Junjo Romantica, Volume 7-12 by Shungiku Nakamura. In Japan, Junjo Romantica is currently an ongoing series. However, only the first twelve volumes were released in English. My opinion of the series hasn’t really changed much since the first six volumes. My favorite couple/story by far is still Egoist. Unfortunately, they don’t make as many appearances as I would like in these volumes. I’ve grown weary of the Romantica pairing—despite the progression in the plot, the characters barely see any development and I frequently feel that I’m reading the same material over and over. I do find Junjo Romantica amusing from time to time, but I’m not nearly as enamored with the series as many other people seem to be.

Pretty Guardian Sailor Moon, Volumes 3-4 by Naoko Takeuchi.

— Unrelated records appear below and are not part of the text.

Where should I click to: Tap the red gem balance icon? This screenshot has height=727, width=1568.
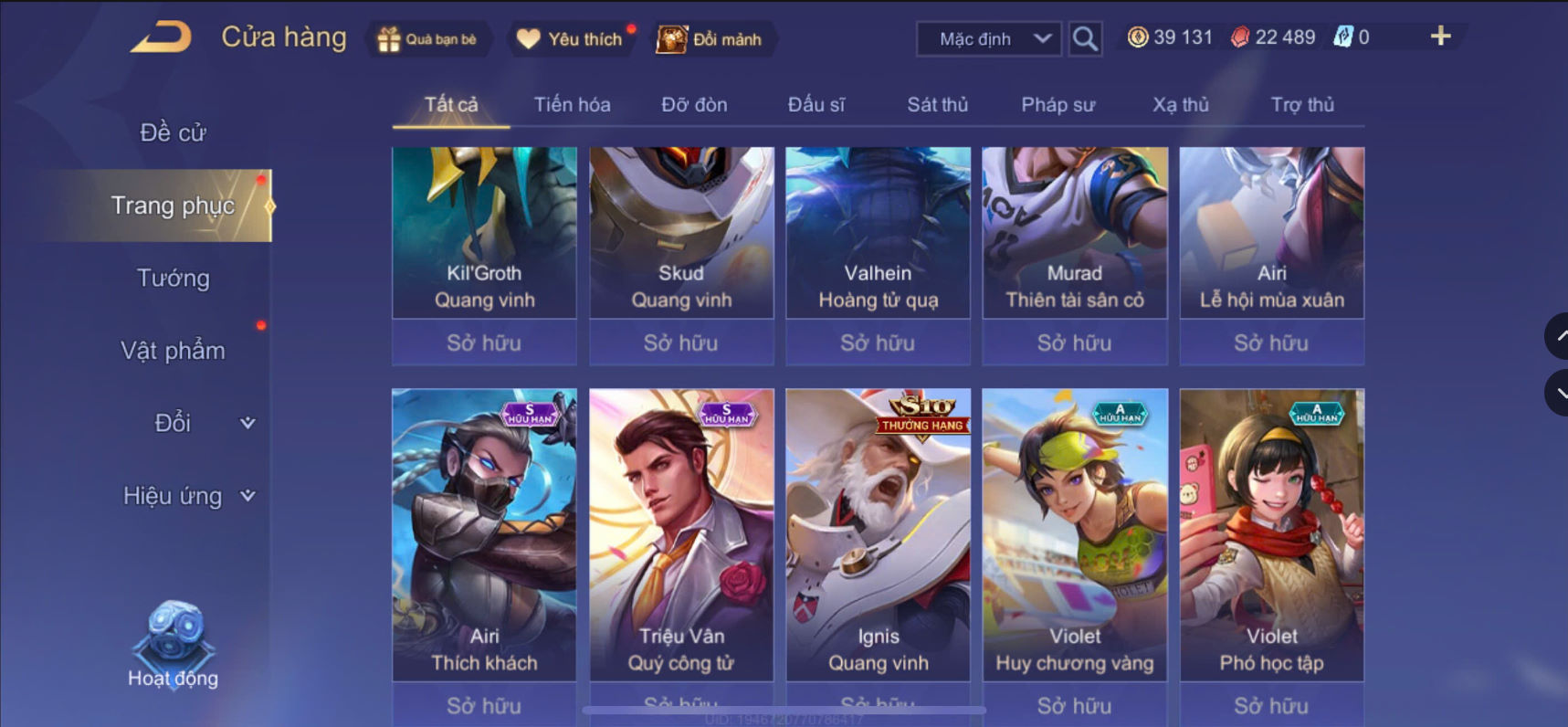pos(1239,37)
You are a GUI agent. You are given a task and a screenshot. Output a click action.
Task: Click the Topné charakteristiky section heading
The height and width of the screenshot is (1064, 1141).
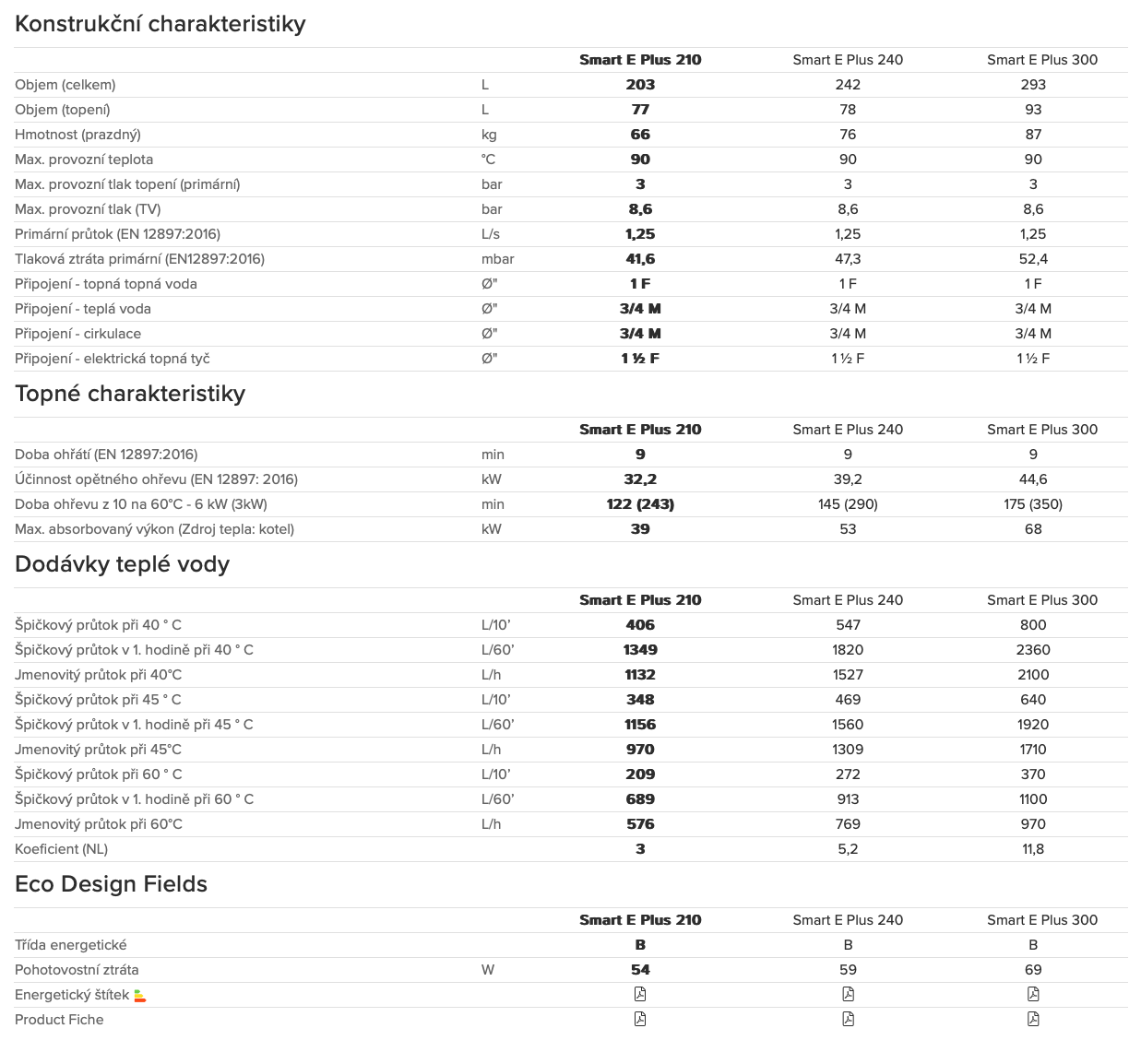[130, 394]
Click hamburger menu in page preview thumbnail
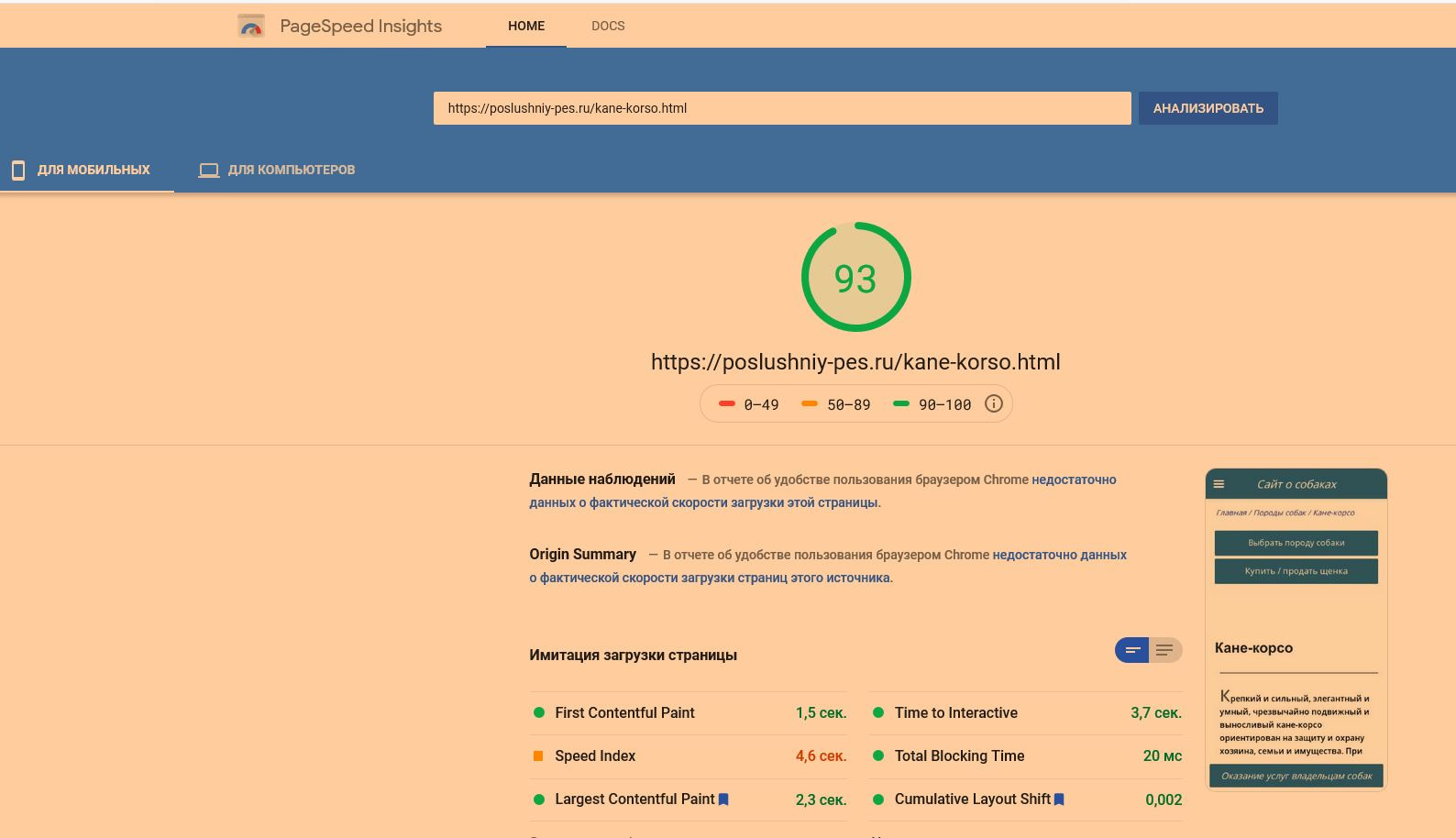Screen dimensions: 1456x838 1219,484
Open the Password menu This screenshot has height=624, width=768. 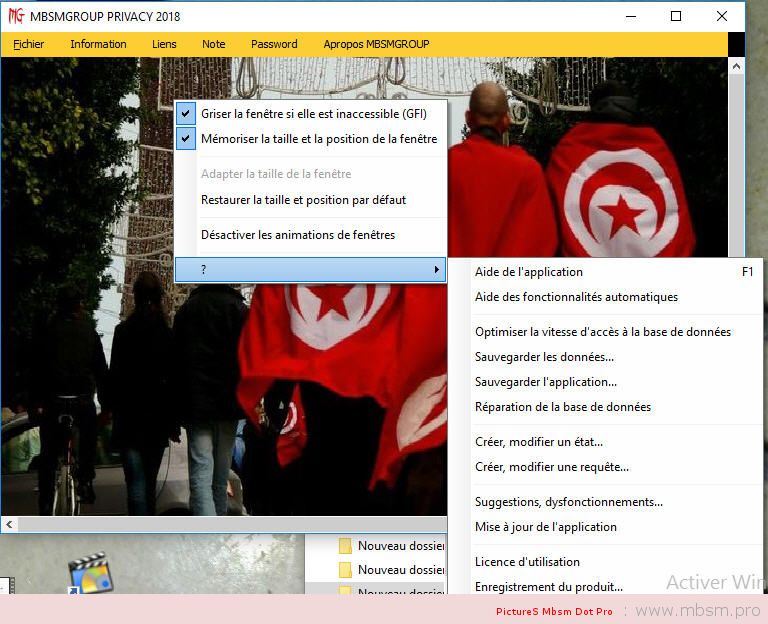(x=274, y=44)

These two volumes of Sailor Moon close one story arc (The Dark Kingdom Arc) and begin another (The Black Moon Arc). Takeuchi tends to move things along pretty quickly. As a result, it can occasionally be a little difficult to follow the story. Often, things just happen because they need to happen and they aren’t always fully explained. Sometimes, the story elements don’t even make much sense. But even so, I do find Sailor Moon to be an enjoyable manga. I particularly like that it’s the young women in the series who are so powerful and that while they’re strong they’re not perfect. I’ve seen the story of the prince saving the princess so many times that it’s wonderfully refreshing to see their positions switched.

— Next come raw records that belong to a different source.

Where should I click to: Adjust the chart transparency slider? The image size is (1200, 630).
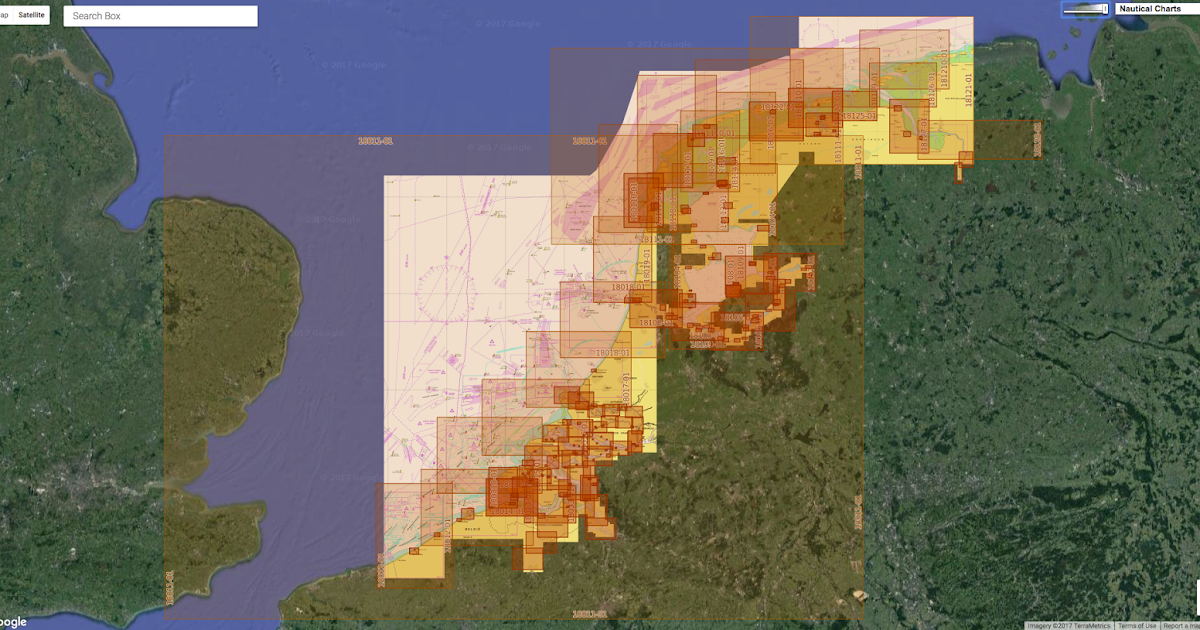[1085, 10]
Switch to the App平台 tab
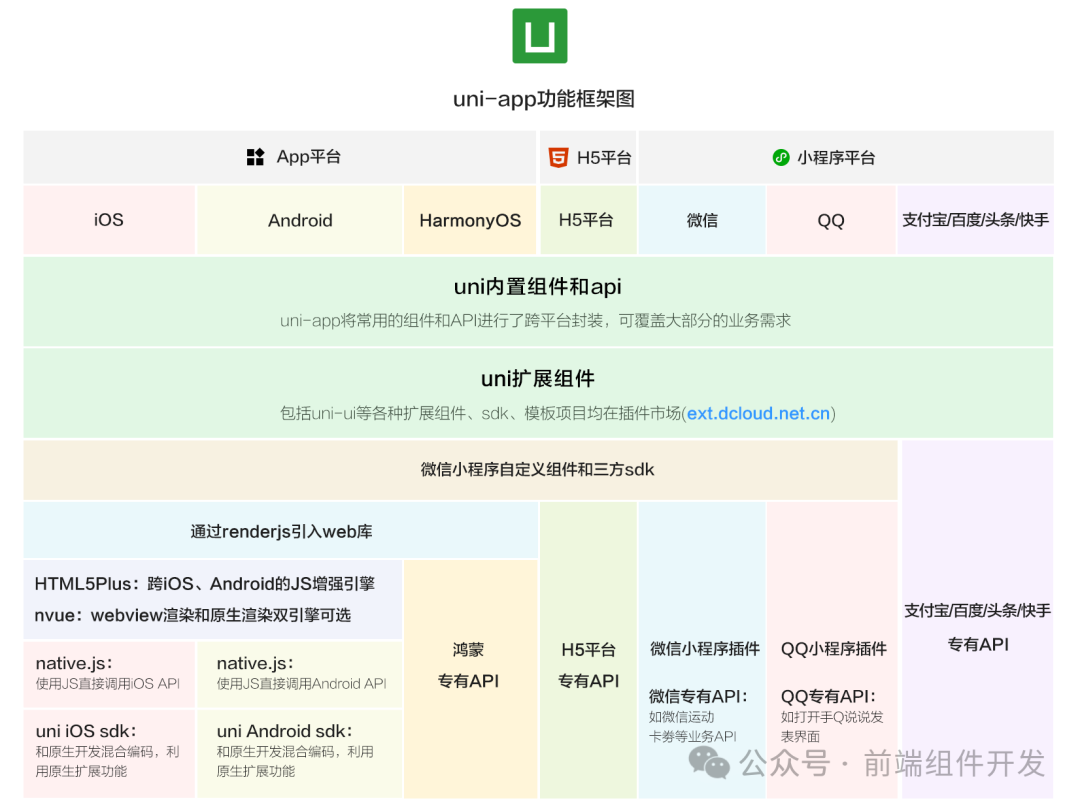The width and height of the screenshot is (1080, 807). pos(280,157)
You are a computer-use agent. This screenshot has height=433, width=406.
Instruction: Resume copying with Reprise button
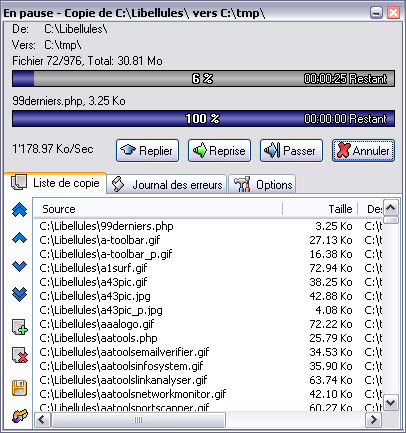(x=219, y=151)
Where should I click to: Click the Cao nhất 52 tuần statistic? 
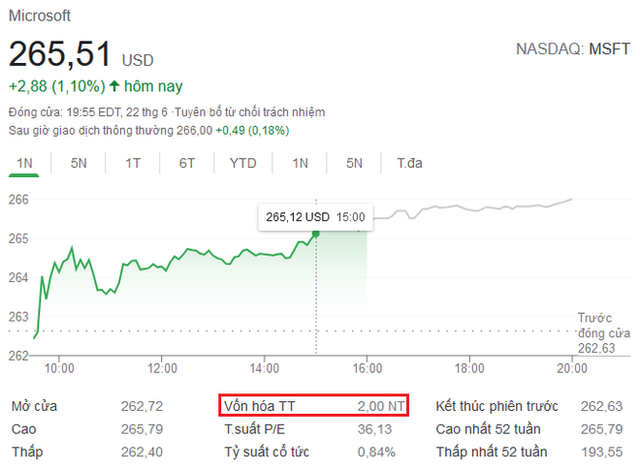click(528, 427)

Utsubora: The Story of a Novelist by Asumiko Nakamura. I wasn’t sure what to expect from Utsubora, but the manga is marvelous. Both the artwork and the story are just a little disconcerting and unsettling. Utsubora is layered, dark, arresting, and sensual. I loved it. The manga begins with a young woman plummeting from a building to her death. Only two people are in her cell phone’s contact list: the famed author Shun Mizorogi and a woman claiming to be her twin sister. From there the story twists and turns, the apparent suicide somehow connected to Mizorogi’s most recent work. I sincerely hope that Utsubora does well; I would love to see more of Nakamura’s manga available in English.

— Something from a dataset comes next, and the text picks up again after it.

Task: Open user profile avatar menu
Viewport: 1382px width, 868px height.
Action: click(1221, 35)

Paradise Kiss directed by Osamu Kobayashi. The Paradise Kiss anime is a fairly straightforward and trimmed adaptation of Ai Yazawa’s original manga. Some of the story’s depth is missing and some of the details have been glossed over, but all of the most important aspects of the plot and character development are successfully included within twelve episodes. Although I do prefer the manga and found it to be more emotionally persuasive, overall the anime is really quite excellent. Unfortunately, the Region 1 DVDs are currently out of print and a little difficult to track down, but they’re definitely worth keeping an eye out for. The animation in Paradise Kiss is consistently great and the character designs are lovely—the eyes in particular are captivating.